Eben da appellierte Kaniber an alle zu differenzieren. „Es ist nicht ‚die Politik‘; bitte sagen, wer gemeint ist.“ Kritik wegen angeblich „fehlendem Interesse“ aus dem Bund Deutscher Milchviehalter (BDM) wies sie zurück, denn ihr voller Terminkalender mache eine kurzfristige Anberaumung eben kaum möglich. „Ich fürchte mich nicht vor euch“, so die Agrarministerin, „ihr tut immer so hart, aber im Kern seid’s ihr ganz liabe Leut.“ Eine kleine Retourkutsche an die Milchbauern mochte sie sich nicht verkneifen: „Wenn der Milchpreis mal bei 60 Cent liegt, dann produzieren die Bauern auf Teufel komm raus – bis der Preis wieder unten ist.“ Da wollte ihr niemand widersprechen.

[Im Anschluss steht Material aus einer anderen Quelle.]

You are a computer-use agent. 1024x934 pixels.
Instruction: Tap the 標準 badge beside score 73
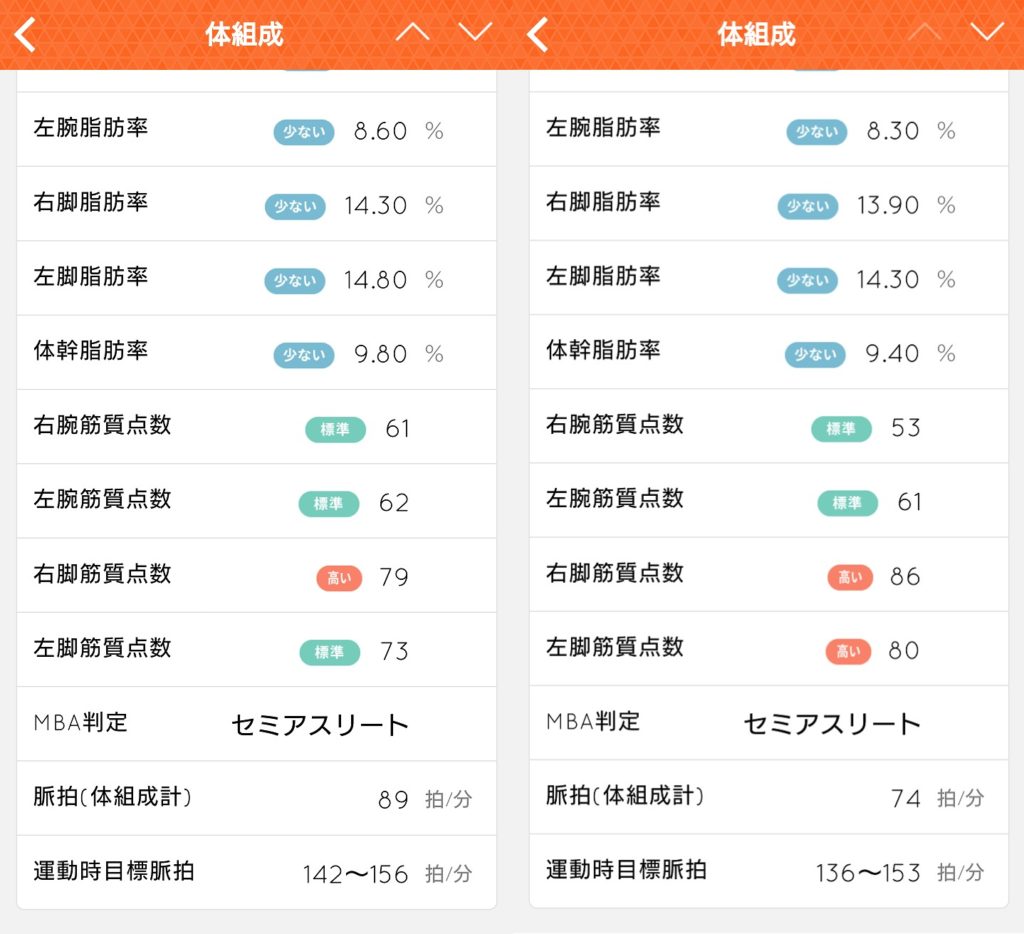(x=330, y=652)
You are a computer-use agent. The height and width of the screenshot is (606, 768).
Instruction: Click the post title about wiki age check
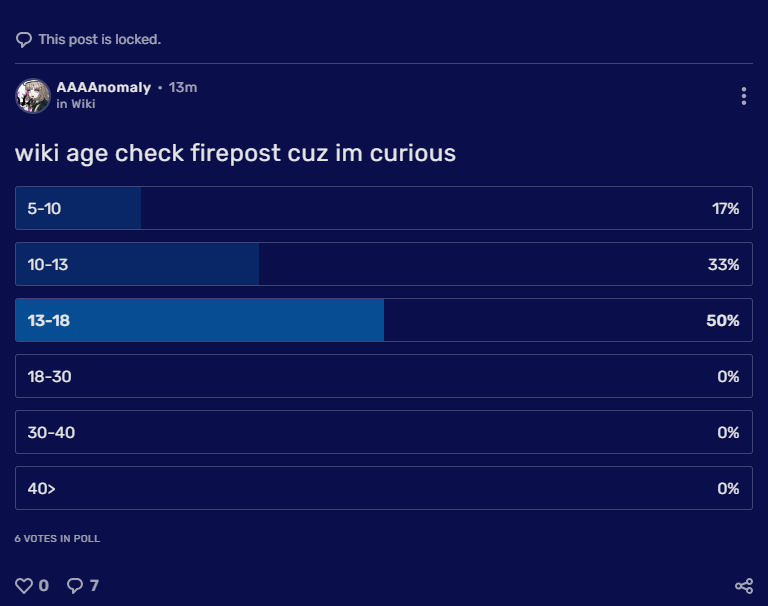coord(235,153)
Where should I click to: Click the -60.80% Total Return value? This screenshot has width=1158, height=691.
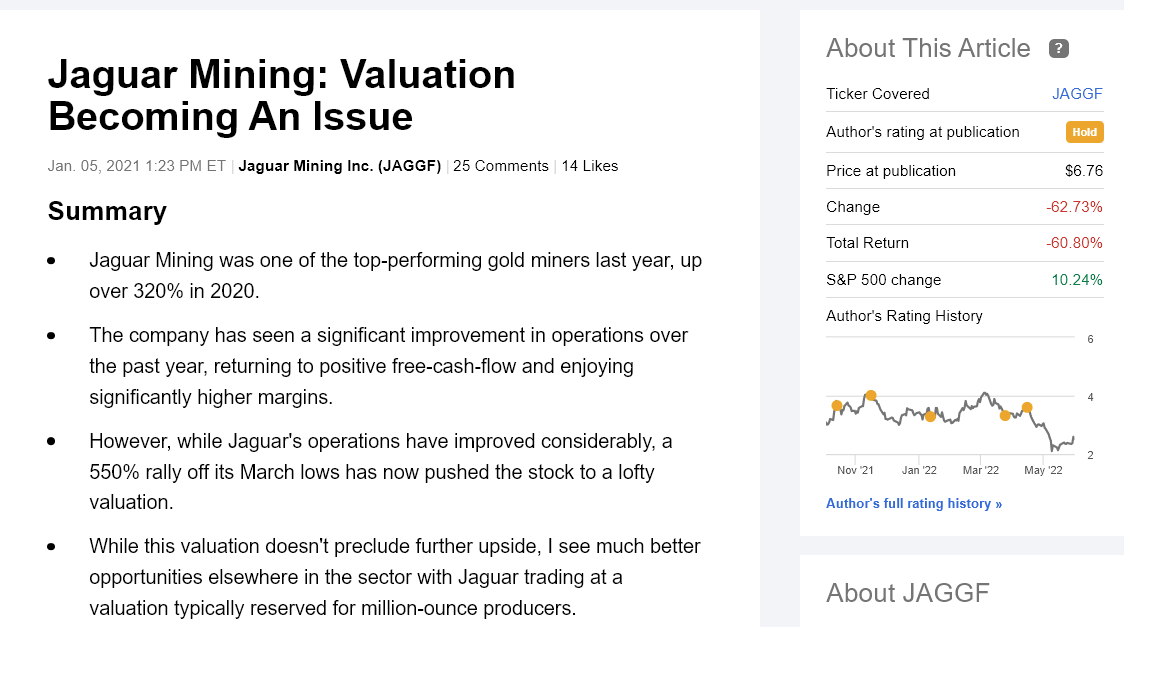click(1074, 243)
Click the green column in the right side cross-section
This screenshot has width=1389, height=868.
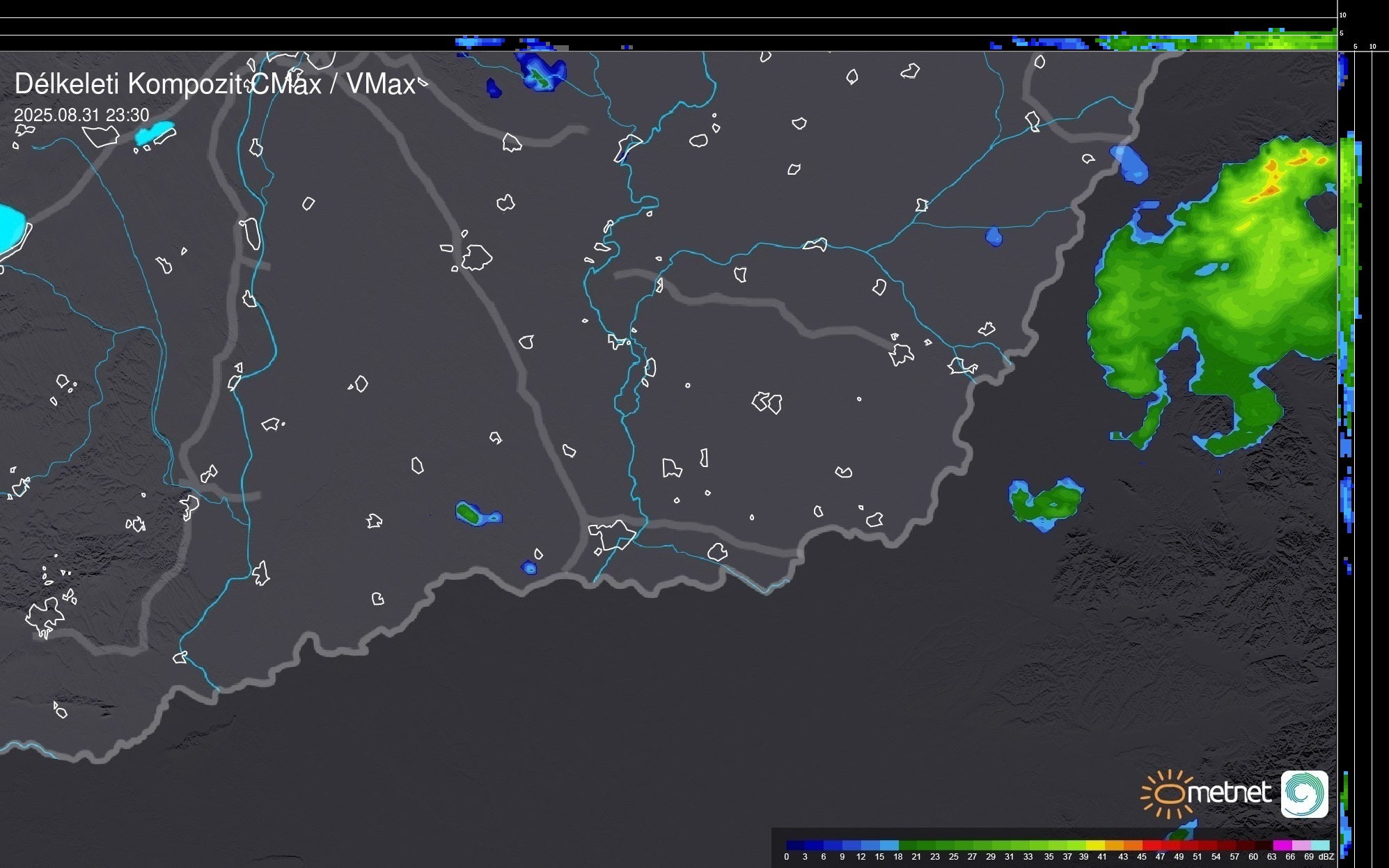tap(1347, 209)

Kein gutes Haar ließ Kaniber am Tierwohlprogramm von Bundeslandwirtschaftsminister Cem Özdemir: „Es dauert 71 Jahre, um so die Mastschweinbetriebe umzubauen.“ Für sie ist deshalb klar: „Das will man gar nicht.“ Und so würde dereinst Schweinefleisch aus 26-stöckigen chinesischen Ställen zu uns kommen.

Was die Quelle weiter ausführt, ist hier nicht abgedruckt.